Ronnie showed up in my life when I was only 15 years old. He was the man with white hair that started attending the church in which I grew up. Until the heart attack, that ultimately defeated his physical body, if you had asked me who would leave this realm first Ronnie or me, I would have said me. As far as I was concerned he was an immortal. From the day I met him to the day I visited him in the hospital he looked the same. Milk white hair crowning his round head that was lit by one of the kindest smiles the world has known. I was sure he was a modern Melchizedek, “Without father or mother, without genealogy, without beginning of days or end of life, like the Son of God he remains a priest forever (Hebrews 7:3 NIV).” I knew he had family and he had come from someplace, but he couldn’t have an end?

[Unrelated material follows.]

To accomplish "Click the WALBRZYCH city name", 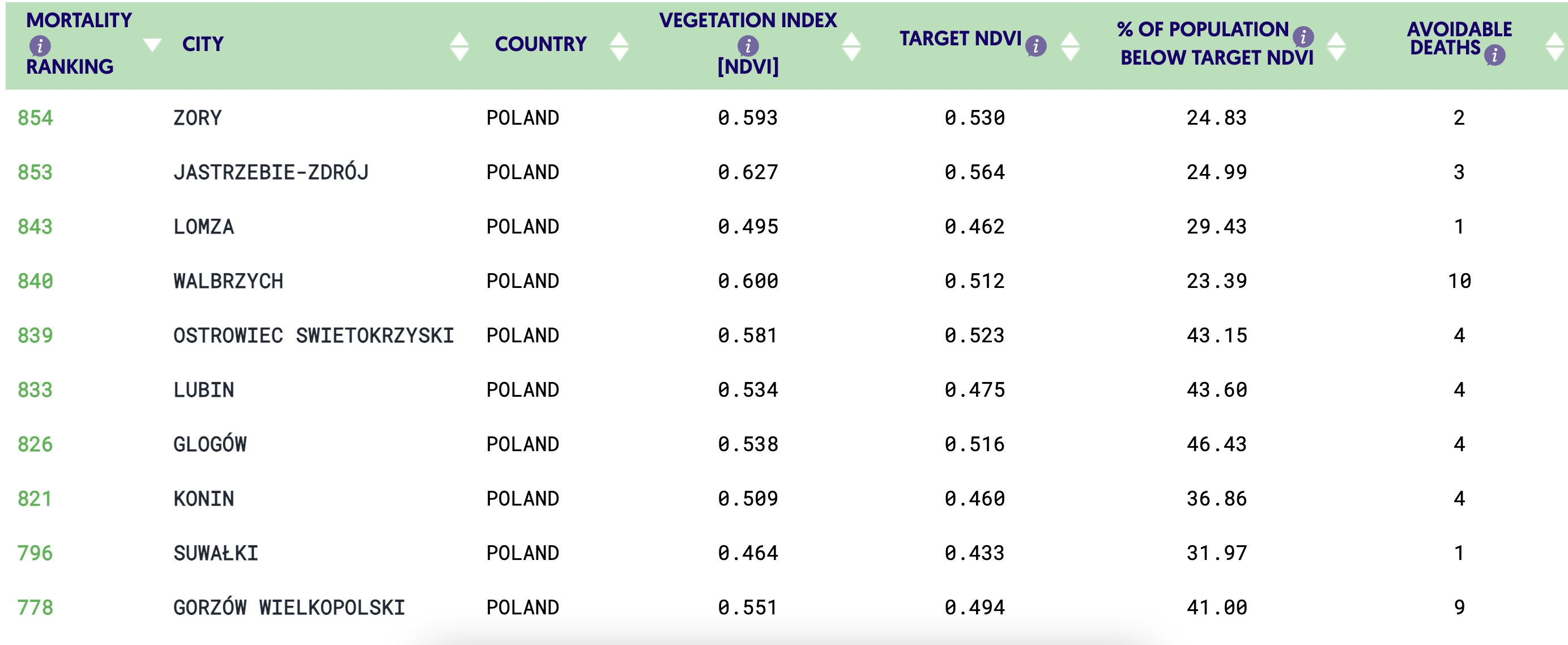I will [228, 281].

He was too strong, too lively to ever die. 

It may have been that sense that the man with white hair was everlasting that made his death difficult for me, but I don’t think it was. It was more of what he taught me and the investment that he made in me and knowing that this investor was now gone. 

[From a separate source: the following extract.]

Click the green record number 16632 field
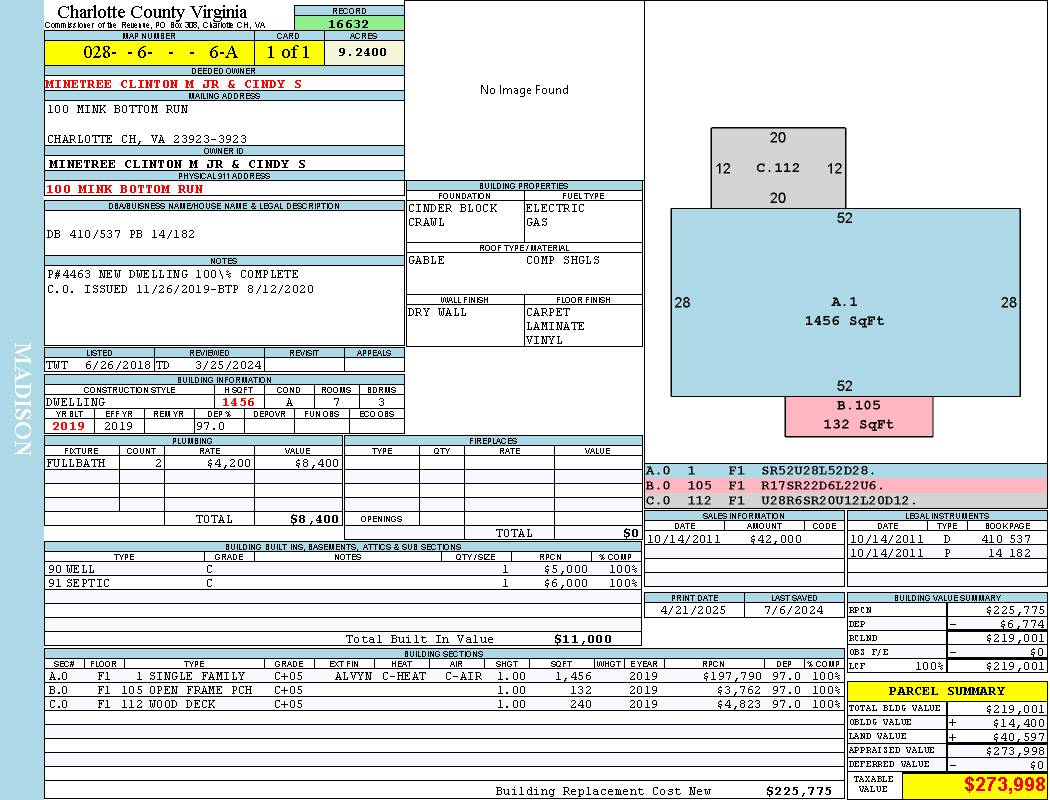 click(349, 24)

With everything else Ronnie did, he was also a pastor. In all the things that he did, his truest heart was his pastors heart. He was a pastor that believed in young people and believed in us as co-laborers. I was driving home, too fast, on gravel road because I had been ministering at a church where Ronnie was, and he had asked me to come down and speak to the youth of the church. The first Sunday morning sermon I ever preached was at a small country church where Ronnie was filling in. He was hosting a revival and I was one of the “evangelist” for the series. I was sixteen and terrible, but it didn’t matter to the man with white hair, because I loved Jesus and that is all I had to do. 

It wasn’t just me either… Our youth group had a praise band and a few of us that were toying with going into ministry. Ronnie had us in Baptist Churches on Sunday mornings, special services at an Assembly of God church, anywhere he could get a foot in the door he brought a couple of us or the whole crew. 

A couple of us did end up in ministry and our first ministry lessons came from Ronnie. He demonstrated what it was to build relationships and how to love people well. He showed us what it was to care for people. They were lessons that still lead me today.

When I got the phone call that Ronnie wasn’t doing well and I needed to go see him I was off with 30 teenagers on a trip. Three days after saying Goodbye to my old friend I was in a van driving across the country with a group of young men, half of which didn’t know Jesus. It was maybe the greatest way to memorialize the man with white hair, because the Kingdom was always the priority. Denomination and dogma were nothing, Kingdom mattered. People knowing Jesus mattered. 

The man with white hair, Ronnie, meant the world to me. He believed in me, he believed in you, and most of all he believed in Jesus. I guess he will live on for a while more because he was the first to teach me how to build the Kingdom.